We all know what it feels like to doubt ourselves. The person you are dating suddenly breaks up with you. Maybe when reflecting on the partner who left, you realize you were actually not that happy with them, you feel sad about the relationship ending, and you learn from it. But maybe for you these initial negative thoughts about yourself linger. Maybe these thoughts lead to you feeling worse and worse about yourself. It can feel like you have to make up for a perceived flaw.
Do I need therapy for self-esteem issues?
Thinking badly about yourself may feel normal to you, and you may never remember a time when you felt you were good enough. If this is the case, this may stem from how you were treated by others when you were growing up. You may remember a time when you felt good about who you are, and while you want that feeling again, it feels so far away. Maybe you have tried things to feel better about yourself, they work for a little while and then that critical part of you comes right back.
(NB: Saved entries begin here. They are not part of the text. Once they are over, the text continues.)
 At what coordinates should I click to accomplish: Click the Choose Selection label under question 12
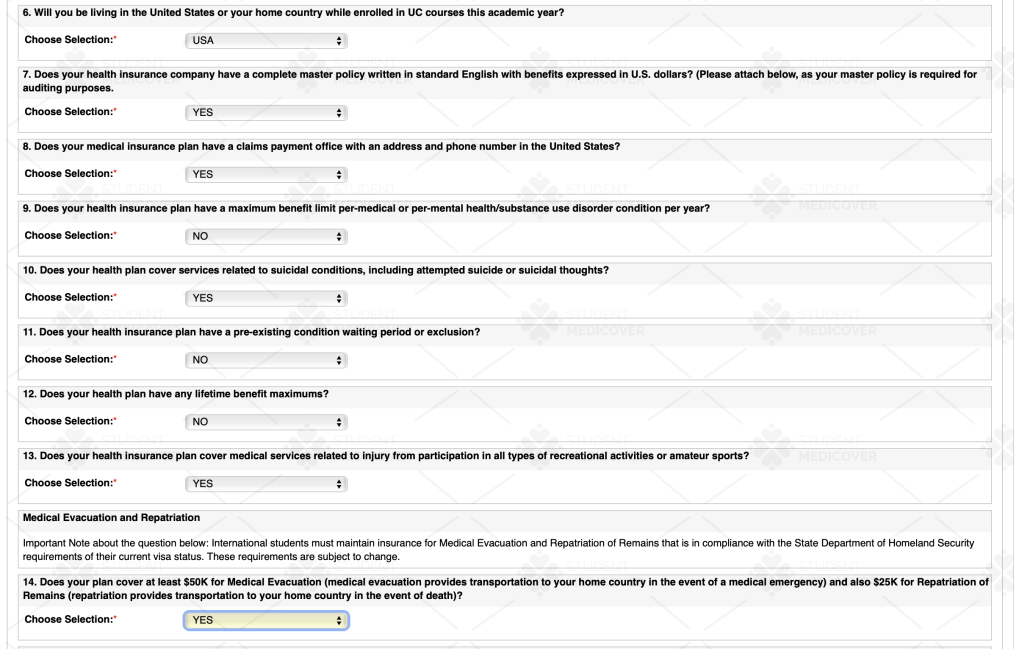click(70, 421)
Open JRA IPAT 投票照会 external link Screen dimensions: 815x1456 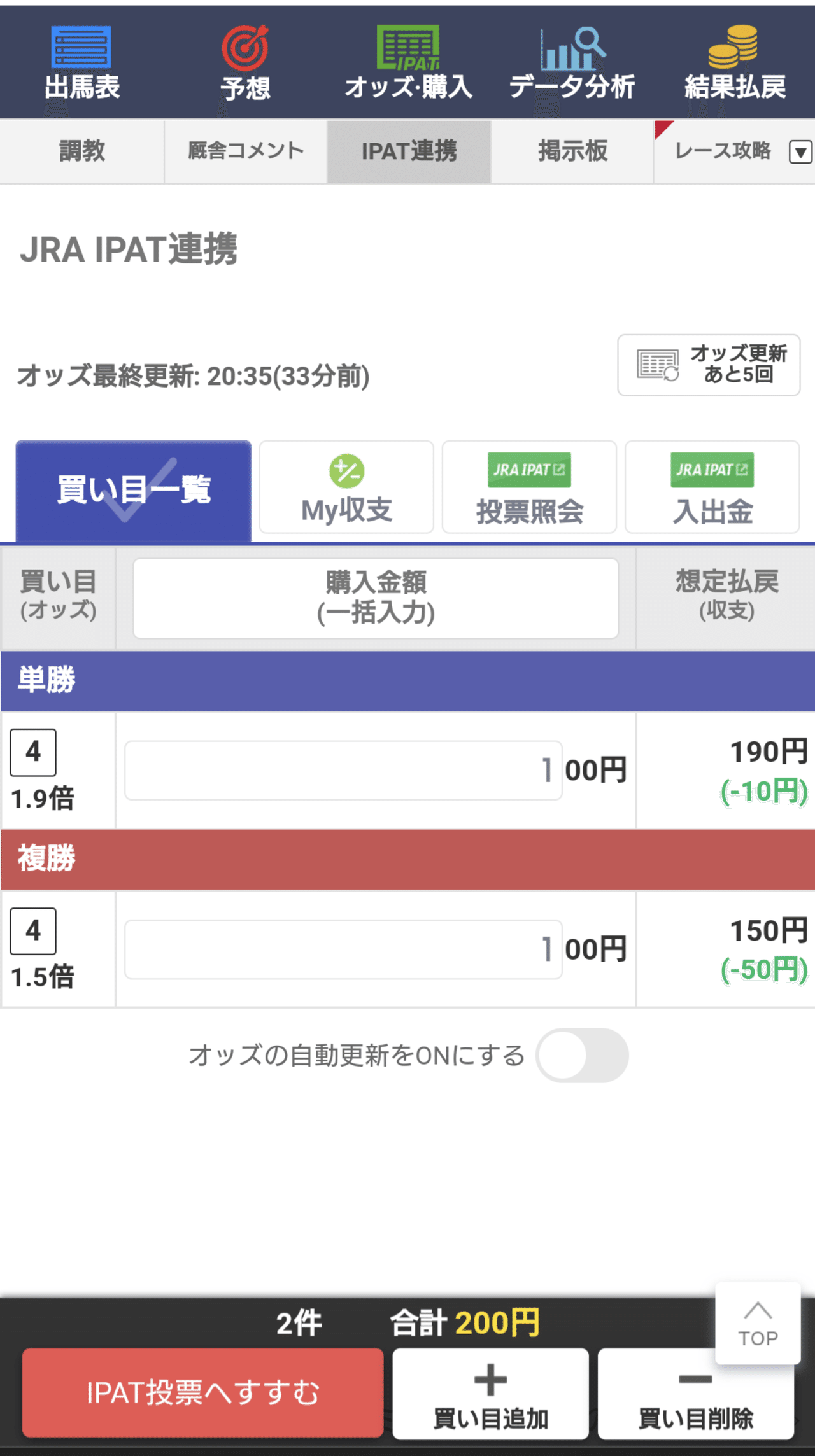[x=529, y=487]
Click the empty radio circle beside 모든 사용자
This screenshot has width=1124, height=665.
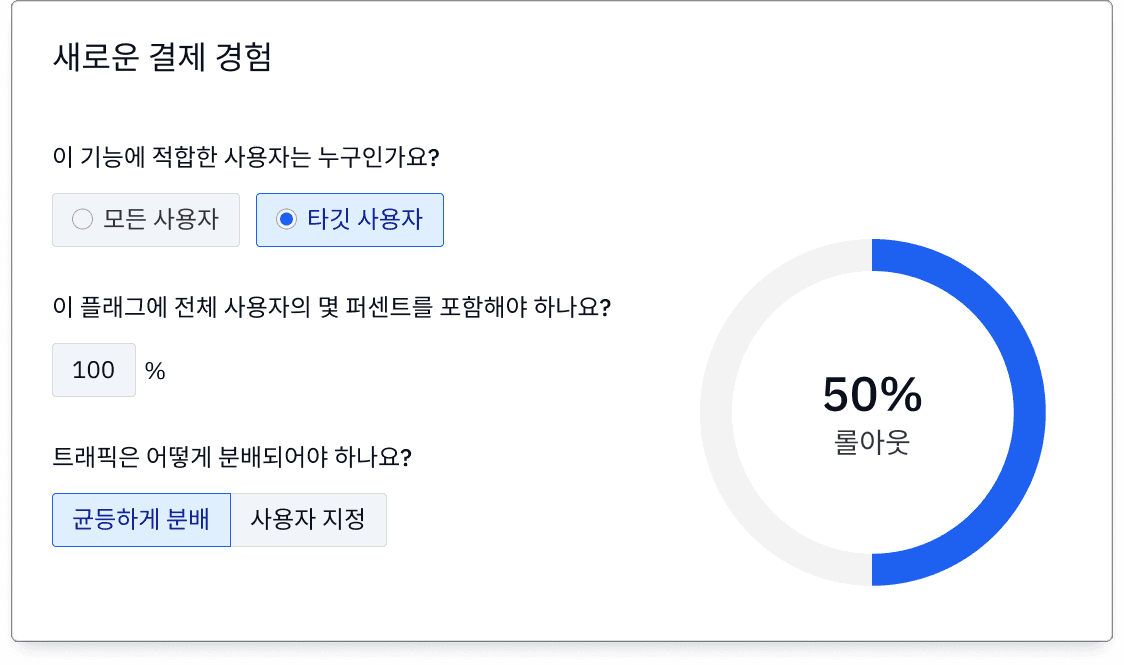click(x=83, y=219)
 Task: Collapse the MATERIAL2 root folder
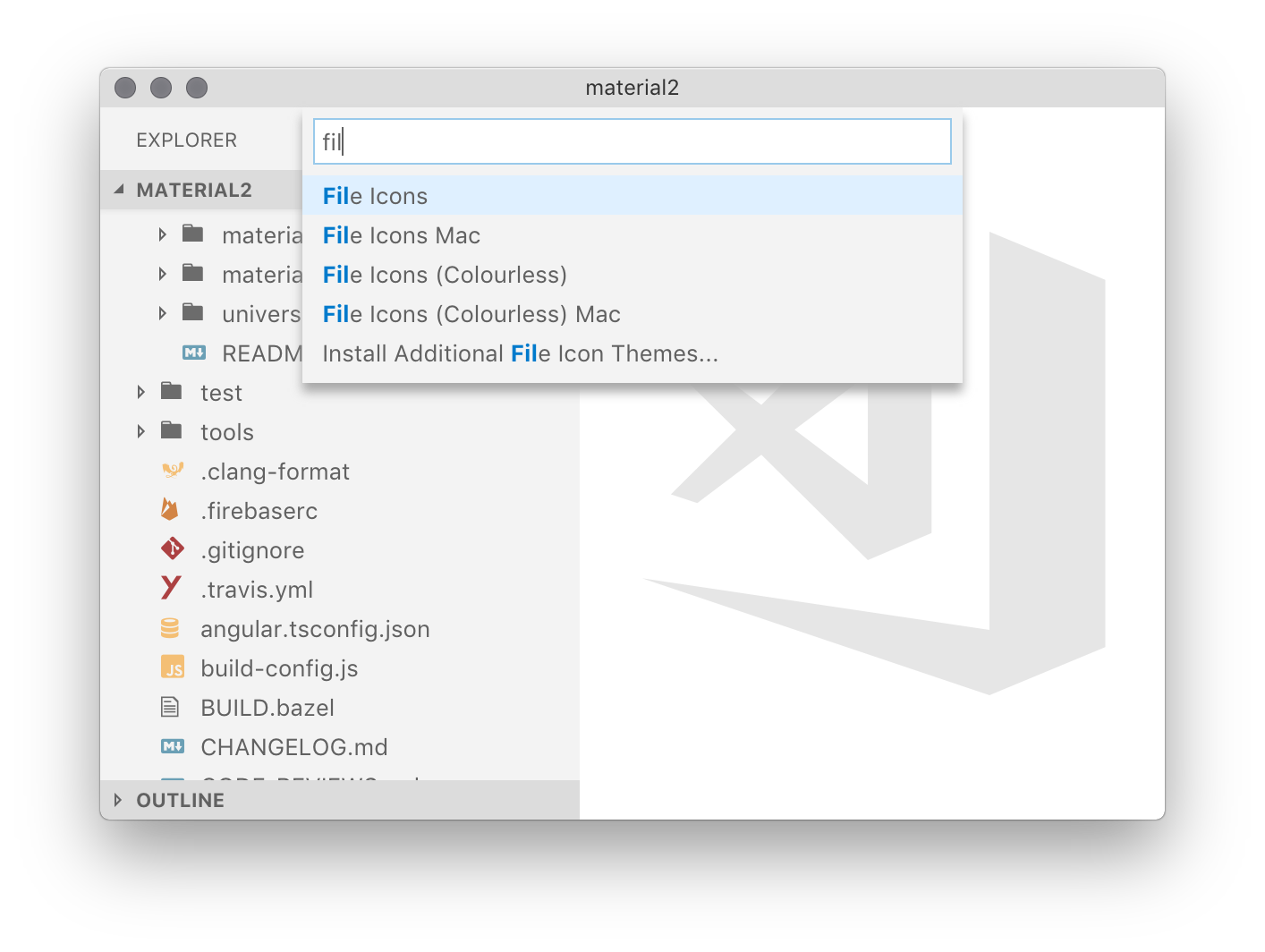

If any of this sounds familiar, therapy may help.
Doesn’t everyone have self-esteem issues? Isn’t it normal?
It’s normal to sometimes be critical of yourself, to doubt yourself or to feel the sting of criticism from another person. These negative feelings about yourself would be short lived. But when the self-criticism feels relentless this can interfere with your ability to thrive. If the self-criticism is telling you that you have to prove you are a good partner, friend, or son/daughter, by always thinking of others first, always doing for others, and never thinking of yourself, you likely feel exhausted. If this sounds like you, therapy may help.
How can I help you with your self-esteem issues?
As human beings we are social beings, and therefore the therapeutic relationship is foundational. You deserve a therapist you feel not just comfortable with, but safe with. I bring empathy, compassion and genuine interest into the therapeutic relationship. Together we will explore experiences, both past and present, that may have impacted your sense of who you are in the world.
With a more grounded sense of your worth how would your life feel different? How would your relationships feel different? What would it feel like to live your life for you, instead of trying to prove to others that you are good enough? Together, let’s find out.